Given records:
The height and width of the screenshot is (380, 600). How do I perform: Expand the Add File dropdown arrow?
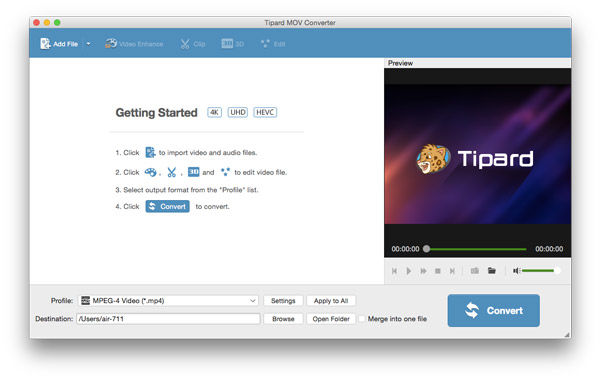pos(88,44)
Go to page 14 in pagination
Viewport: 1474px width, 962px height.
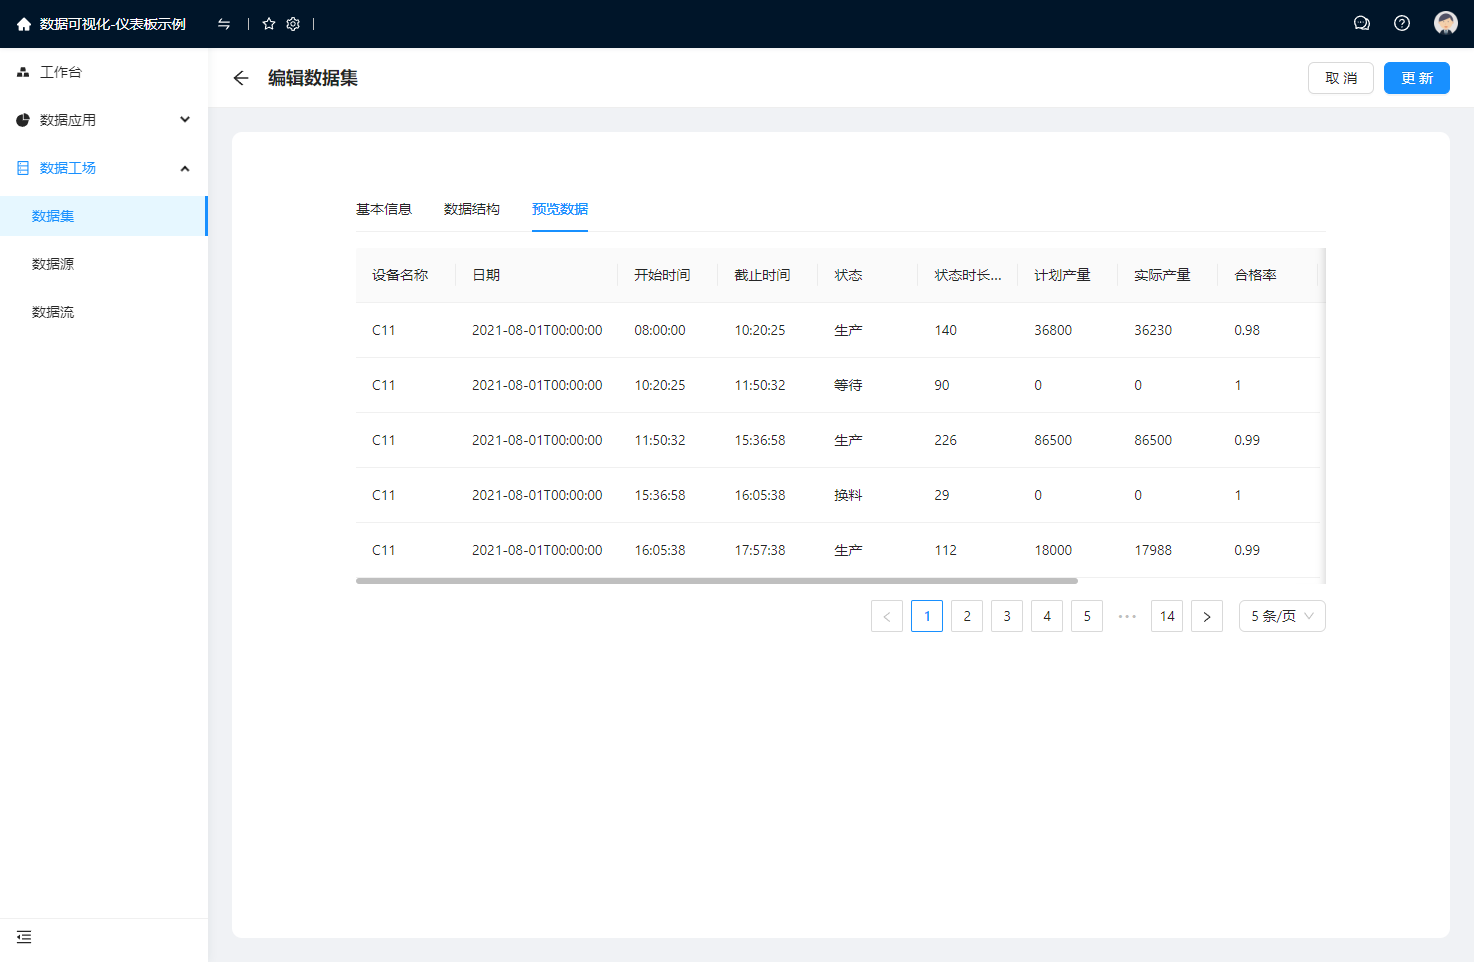point(1167,616)
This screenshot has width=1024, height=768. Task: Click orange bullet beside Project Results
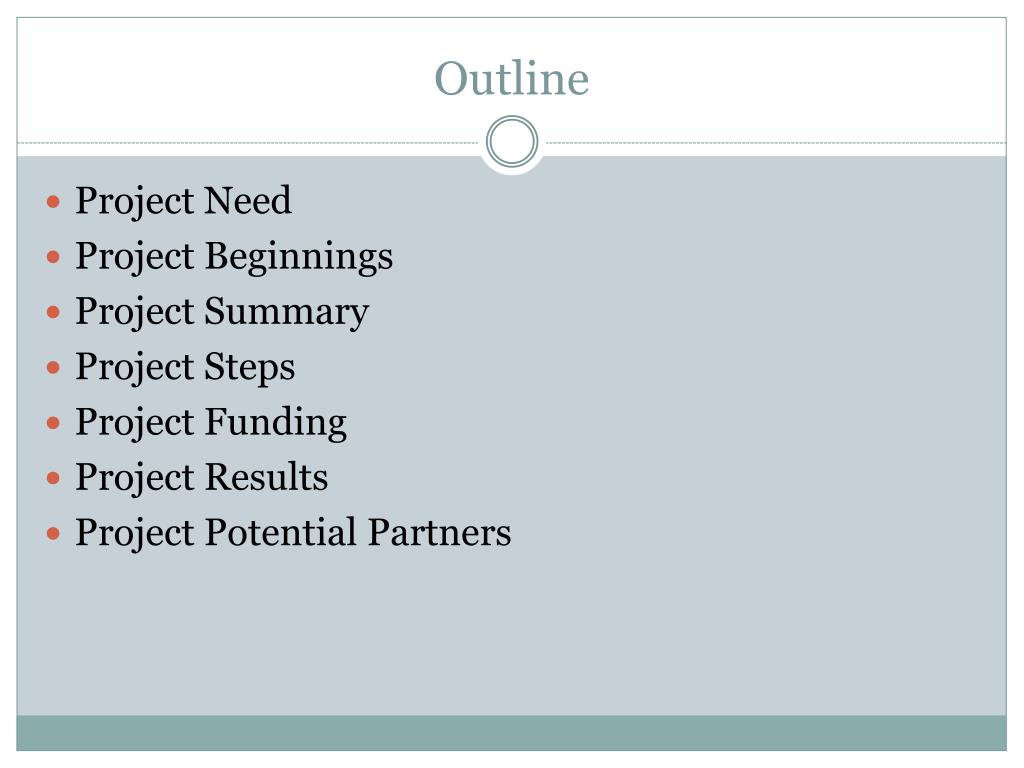point(54,478)
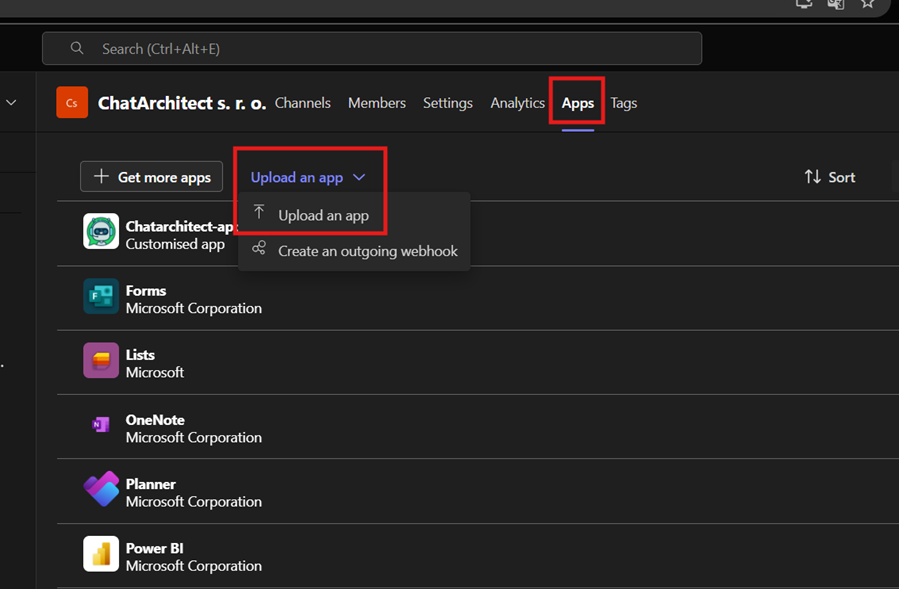Choose Upload an app menu option
899x589 pixels.
click(323, 215)
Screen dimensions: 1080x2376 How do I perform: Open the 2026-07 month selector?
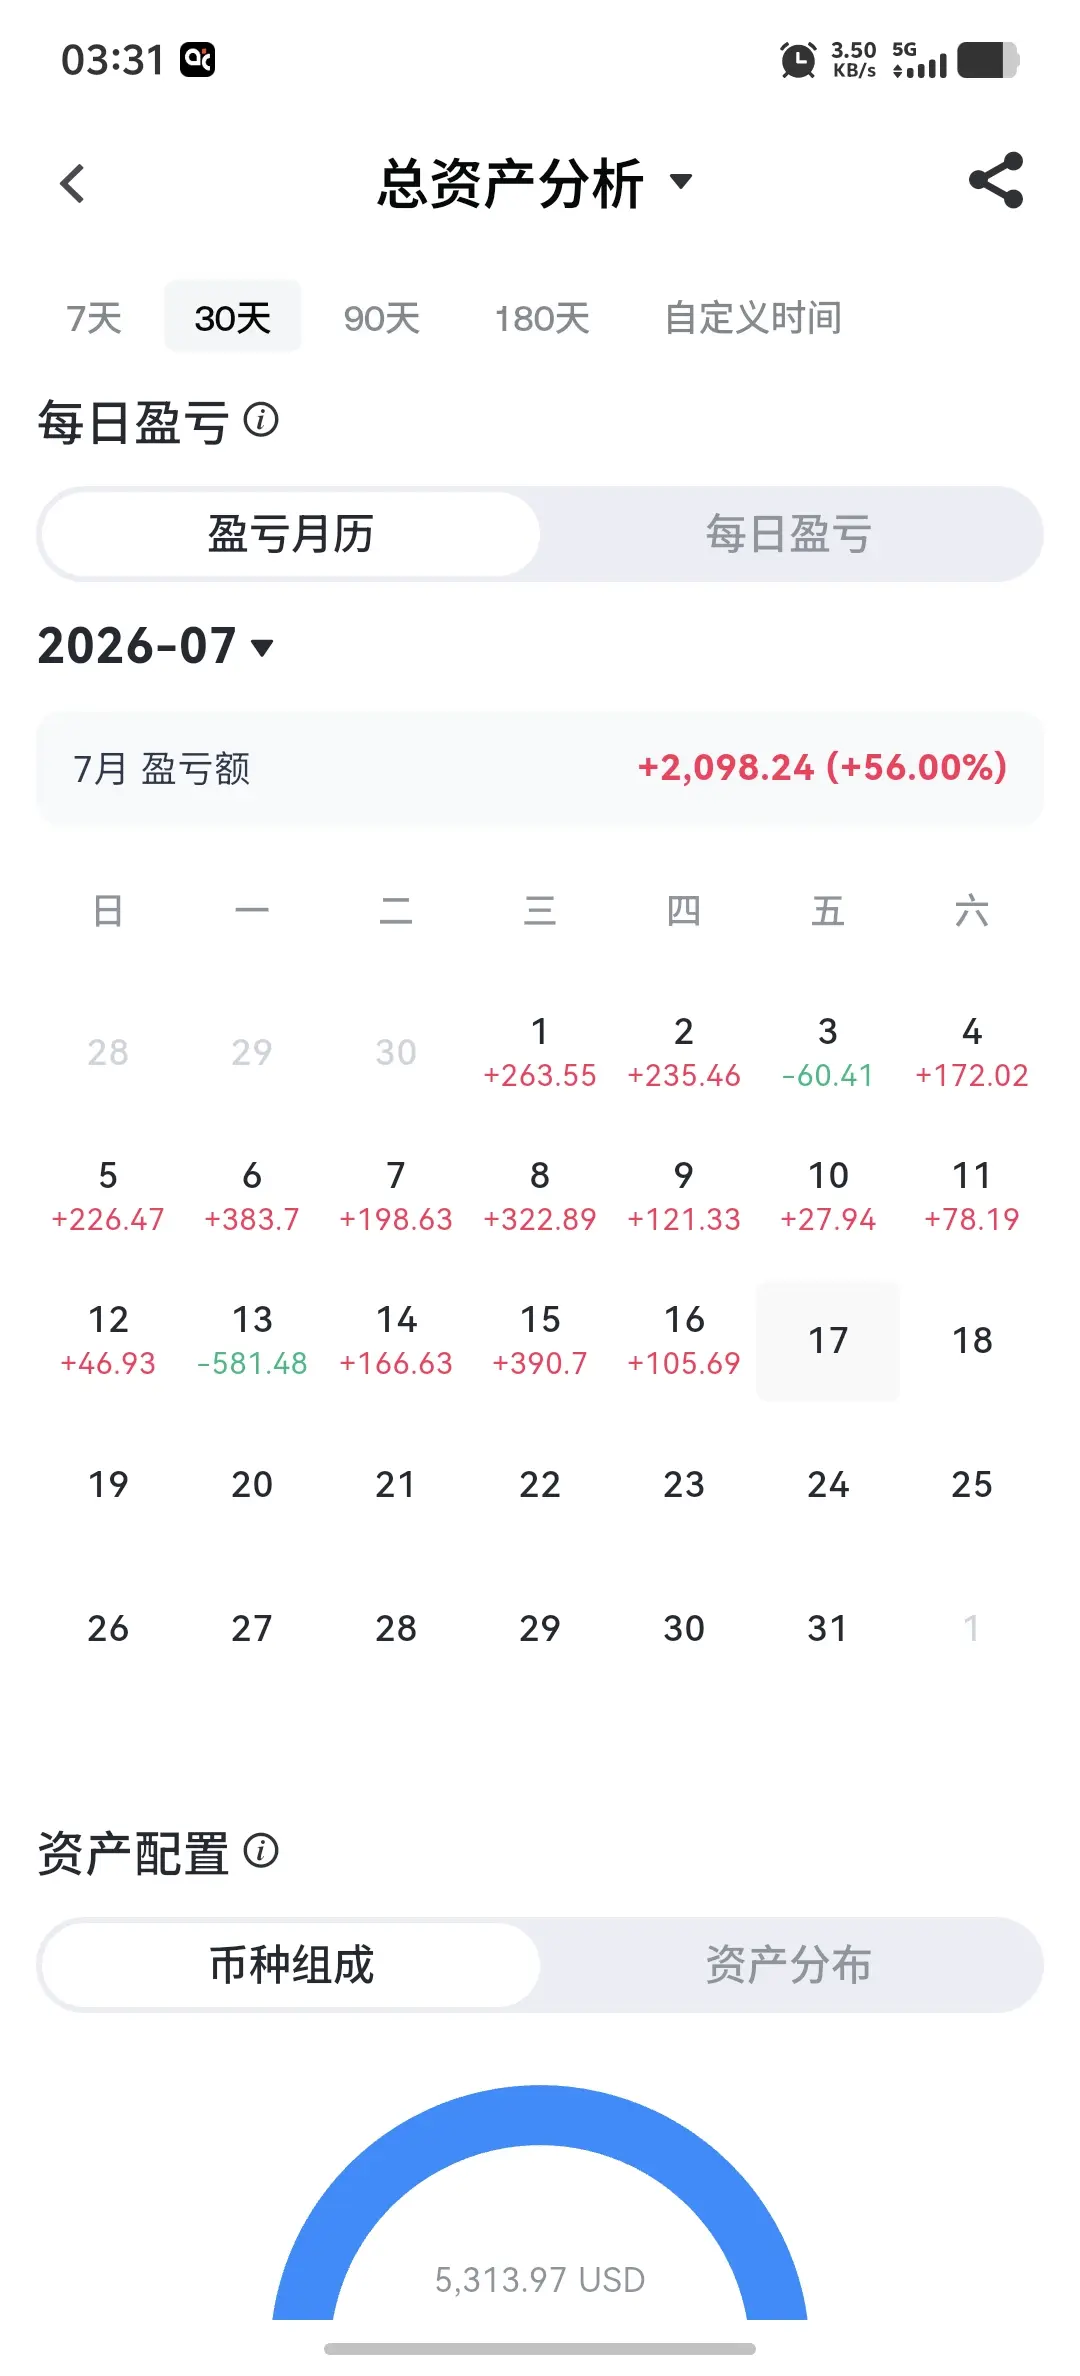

Problem: Repeat everything in the records above exactly; pictures are not part of the copy.

Exercise output:
The height and width of the screenshot is (380, 600). How do I perform: Expand the Add File dropdown arrow?
pos(88,44)
Go to page 14 in pagination
Viewport: 1474px width, 962px height.
point(1167,616)
This screenshot has width=1024, height=768. Task: Click orange bullet beside Project Results
point(54,478)
Choose Upload an app menu option
899x589 pixels.
click(323, 215)
Screen dimensions: 1080x2376 How do I perform: Open the 2026-07 month selector?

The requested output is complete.